_WHAT THIS TASK INVOLVES_
Would you repeat the listing exactly, without any of its images?

_PROVIDED RECORDS_
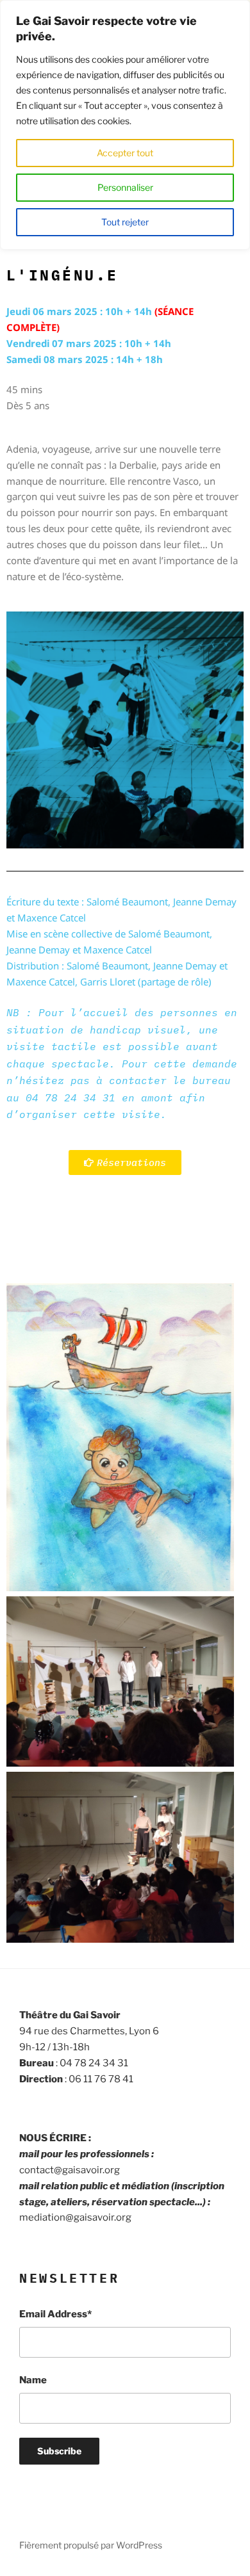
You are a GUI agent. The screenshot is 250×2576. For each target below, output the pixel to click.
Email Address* (55, 2314)
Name (33, 2380)
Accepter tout (125, 152)
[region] (125, 125)
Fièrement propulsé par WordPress (90, 2545)
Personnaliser (125, 187)
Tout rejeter (125, 221)
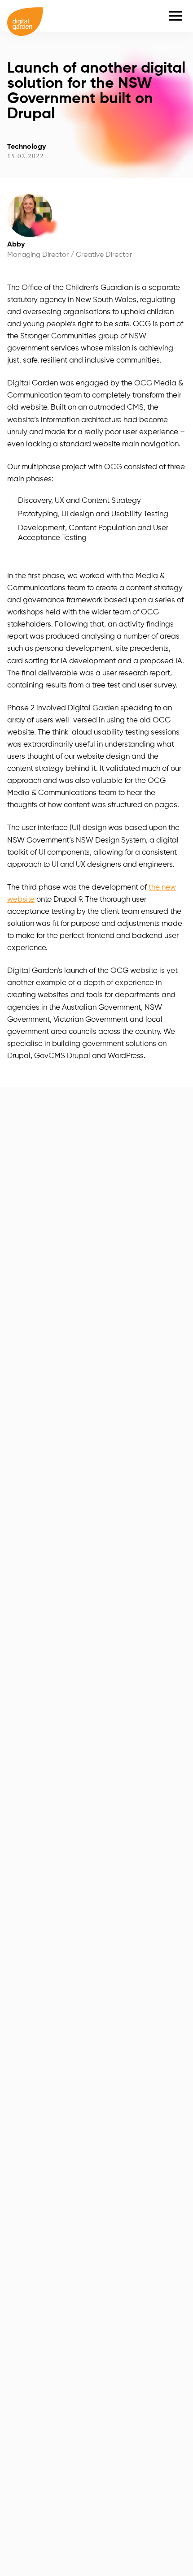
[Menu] (175, 16)
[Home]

_ANSWER SPACE_
You are a GUI agent. The screenshot is 250×2576. For each target below, output the pixel to click.
Email Address* (55, 2314)
Name (33, 2380)
Accepter tout (125, 152)
[region] (125, 125)
Fièrement propulsé par WordPress (90, 2545)
Personnaliser (125, 187)
Tout rejeter (125, 221)
[Menu] (175, 16)
[Home]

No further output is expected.